■ Texto de origen:

::::::

Al comparar el voto del 25-N con la univocidad atribuida a la manifestación del 11-S, resulta que la insatisfacción generada por el factor económico superaba el contenido identitario. Mas ha pagado en votos su improvisación electoral y la irresponsabilidad de atribuir a una insatisfacción económica y social la unanimidad de una ilusión inconcreta. La presunta intuición electoralista devino turbación polarizadora. No conecta con el catalanismo más clásico y capaz de transacciones. Creyó políticamente provechoso ponerse al frente de una catarsis colectiva cuyo impulso, tal vez de menor arraigo del que se le supone, achacaba los efectos erosivos de la crisis económica al Gobierno de España y parecía ignorar los recortes efectuados por la Generalitat. Afortunadamente, ahora recupera espacio la evidencia de que hay distintas maneras legítimas de defender los intereses de la sociedad catalana. El bloqueo mediático instrumentado por CiU está dejando de ser efectivo. El recuento del 25-N es indicativo de una sociedad abierta a su propio futuro, con los temores e incertidumbres propios de una gran crisis económica.

::::::

■ Material de trabajo:

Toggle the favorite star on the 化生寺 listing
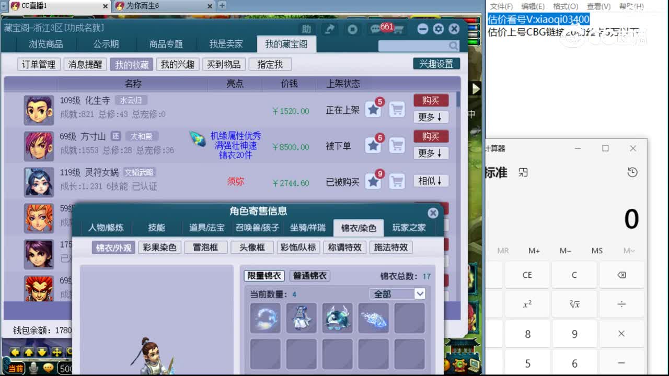This screenshot has height=376, width=669. click(x=373, y=110)
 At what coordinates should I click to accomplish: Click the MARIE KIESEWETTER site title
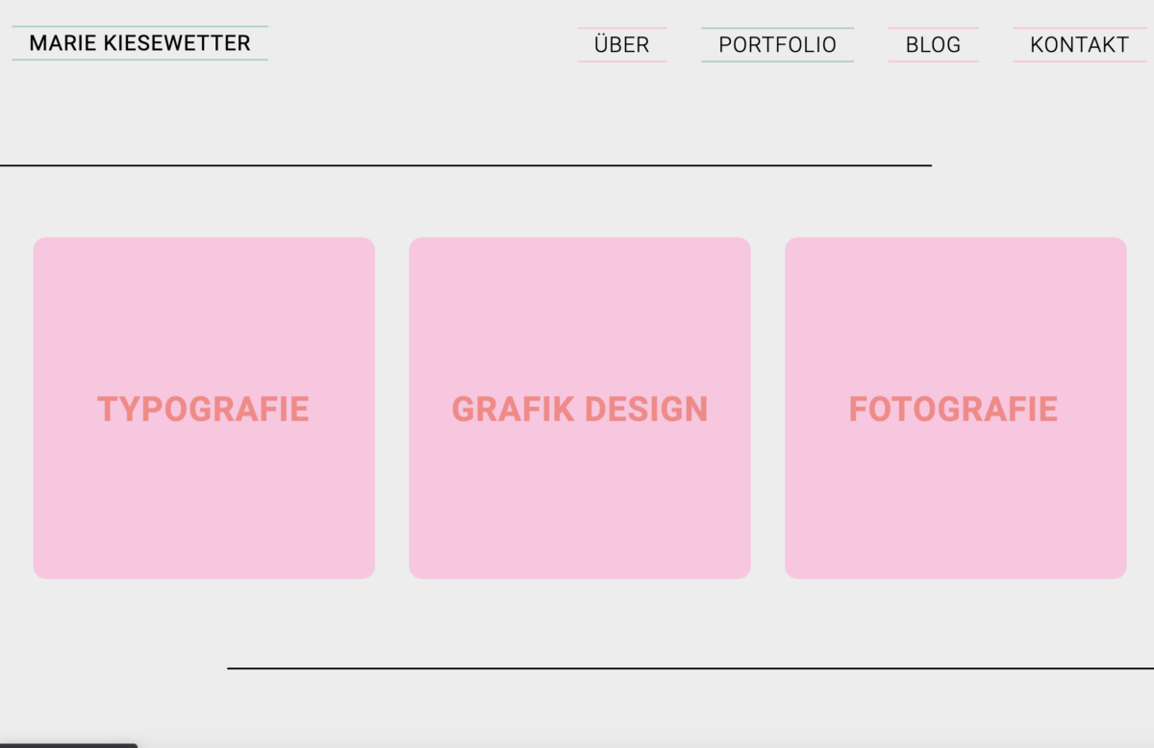click(x=139, y=43)
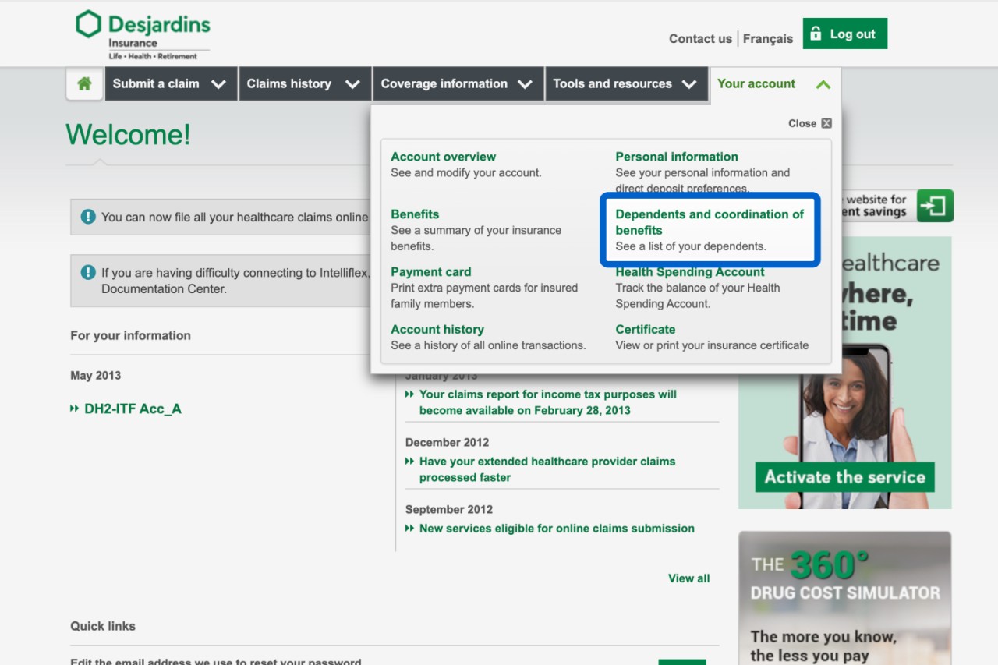Image resolution: width=998 pixels, height=665 pixels.
Task: Click the info icon beside healthcare claims notice
Action: point(89,217)
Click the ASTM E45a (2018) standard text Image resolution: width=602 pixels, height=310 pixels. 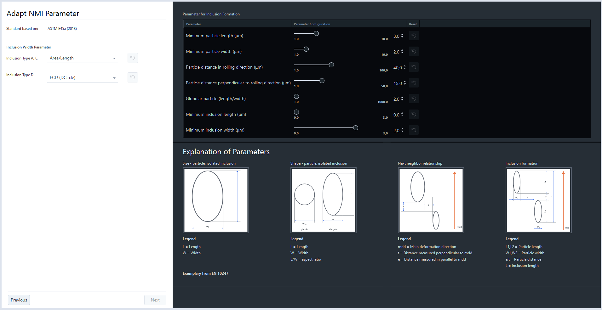[x=62, y=28]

::::::

■ Tareas:
1) Enumera, en el orden en que aparecen, las instituciones y los partidos políticos que se mencionan en el texto sobre el voto del 25-N.
2) Prolonga el texto sobre el voto del 25-N a partir de su última oración.

■ Respuestas:
1) Gobierno de España, Generalitat, CiU

2)
Aunque deje posos de confrontación emotiva, todo pudiera ser algo episódico. También queda denunciada la falacia de que a partir de la manifestación del 11-S la legitimidad democrática estaba en la calle y por eso la legalidad ya era obsoleta. En general, las clases medias aprecian la reforma bien explicada pero castigan la aventura sin argumentación y con garantías inciertas. En la jornada electoral del 25 hubo redistribución del voto independentista y al mismo tiempo había calado una incertidumbre ante la independencia si no quedaba garantizada la permanencia en la Unión Europa. Constituiría una gran paradoja que, después de tantas reafirmaciones del europeísmo de Cataluña, a veces incluso como más europea que el conjunto de España, Cataluña acabase en un limbo, en la antesala de la Unión Europea, lo que exigiría presentar un sistema legal contrastable y unos índices económicos que son sine qua non en la integración europea. Incluso si con una alianza entre CiU y ERC se llegase a un referéndum —legal y pactado, por supuesto— con suficiente mayoría a favor de la independencia, Cataluña no iba a ser el próximo Estado europeo. La lista de optantes es larga y el coste de la espera sería elevado sobre todo después de haber sido parte de la Unión Europea desde el ingreso de España, con todas las ventajas que eso implicó e implica, algo que pertenece a un pasado común.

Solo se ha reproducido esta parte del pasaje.